▶ _TASK PROMPT_:
Please give every entry again, exactly as it reads.
(EXERCISE DATA begins)
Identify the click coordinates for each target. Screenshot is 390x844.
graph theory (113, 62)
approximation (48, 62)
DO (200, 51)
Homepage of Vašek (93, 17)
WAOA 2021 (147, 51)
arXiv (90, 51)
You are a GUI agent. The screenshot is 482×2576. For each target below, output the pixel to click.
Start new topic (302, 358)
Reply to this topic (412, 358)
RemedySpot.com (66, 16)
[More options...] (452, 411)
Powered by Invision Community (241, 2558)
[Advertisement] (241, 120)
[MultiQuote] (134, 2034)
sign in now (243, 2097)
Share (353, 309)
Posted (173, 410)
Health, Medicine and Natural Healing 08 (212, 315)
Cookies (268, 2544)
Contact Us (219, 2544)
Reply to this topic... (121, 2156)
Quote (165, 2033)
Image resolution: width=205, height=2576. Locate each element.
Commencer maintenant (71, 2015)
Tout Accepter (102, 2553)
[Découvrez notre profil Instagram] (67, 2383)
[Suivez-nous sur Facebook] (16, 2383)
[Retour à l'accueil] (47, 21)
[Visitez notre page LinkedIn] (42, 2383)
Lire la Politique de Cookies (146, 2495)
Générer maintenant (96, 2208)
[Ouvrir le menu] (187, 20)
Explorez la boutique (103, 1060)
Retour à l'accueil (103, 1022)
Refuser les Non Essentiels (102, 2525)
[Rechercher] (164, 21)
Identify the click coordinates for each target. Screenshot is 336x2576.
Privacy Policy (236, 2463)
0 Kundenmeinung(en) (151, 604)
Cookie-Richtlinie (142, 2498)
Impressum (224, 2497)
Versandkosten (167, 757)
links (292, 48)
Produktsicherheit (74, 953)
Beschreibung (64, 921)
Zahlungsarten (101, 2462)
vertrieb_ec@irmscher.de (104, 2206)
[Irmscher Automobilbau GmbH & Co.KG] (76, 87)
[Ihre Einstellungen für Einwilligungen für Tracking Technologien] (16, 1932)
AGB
(EXERCISE DATA ends)
▶ _COMPLETED TASK_:
Identify the click coordinates for each target. Screenshot is 390x844.
graph theory (113, 62)
approximation (48, 62)
DO (200, 51)
Homepage of Vašek (93, 17)
WAOA 2021 (147, 51)
arXiv (90, 51)
You are a GUI agent. The screenshot is 482×2576. For each target below, output the pixel to click.
Start new topic (302, 358)
Reply to this topic (412, 358)
RemedySpot.com (66, 16)
[More options...] (452, 411)
Powered by Invision Community (241, 2558)
[Advertisement] (241, 120)
[MultiQuote] (134, 2034)
sign in now (243, 2097)
Share (353, 309)
Posted (173, 410)
Health, Medicine and Natural Healing 08 (212, 315)
Cookies (268, 2544)
Contact Us (219, 2544)
Reply to this topic... (121, 2156)
Quote (165, 2033)
Image resolution: width=205, height=2576. Locate each element.
Commencer maintenant (71, 2015)
Tout Accepter (102, 2553)
[Découvrez notre profil Instagram] (67, 2383)
[Suivez-nous sur Facebook] (16, 2383)
[Retour à l'accueil] (47, 21)
[Visitez notre page LinkedIn] (42, 2383)
Lire la Politique de Cookies (146, 2495)
Générer maintenant (96, 2208)
[Ouvrir le menu] (187, 20)
Explorez la boutique (103, 1060)
Retour à l'accueil (103, 1022)
Refuser les Non Essentiels (102, 2525)
[Rechercher] (164, 21)
Identify the click coordinates for each target. Screenshot is 336x2576.
Privacy Policy (236, 2463)
0 Kundenmeinung(en) (151, 604)
Cookie-Richtlinie (142, 2498)
Impressum (224, 2497)
Versandkosten (167, 757)
links (292, 48)
Produktsicherheit (74, 953)
Beschreibung (64, 921)
Zahlungsarten (101, 2462)
vertrieb_ec@irmscher.de (104, 2206)
[Irmscher Automobilbau GmbH & Co.KG] (76, 87)
[Ihre Einstellungen für Einwilligungen für Tracking Technologien] (16, 1932)
AGB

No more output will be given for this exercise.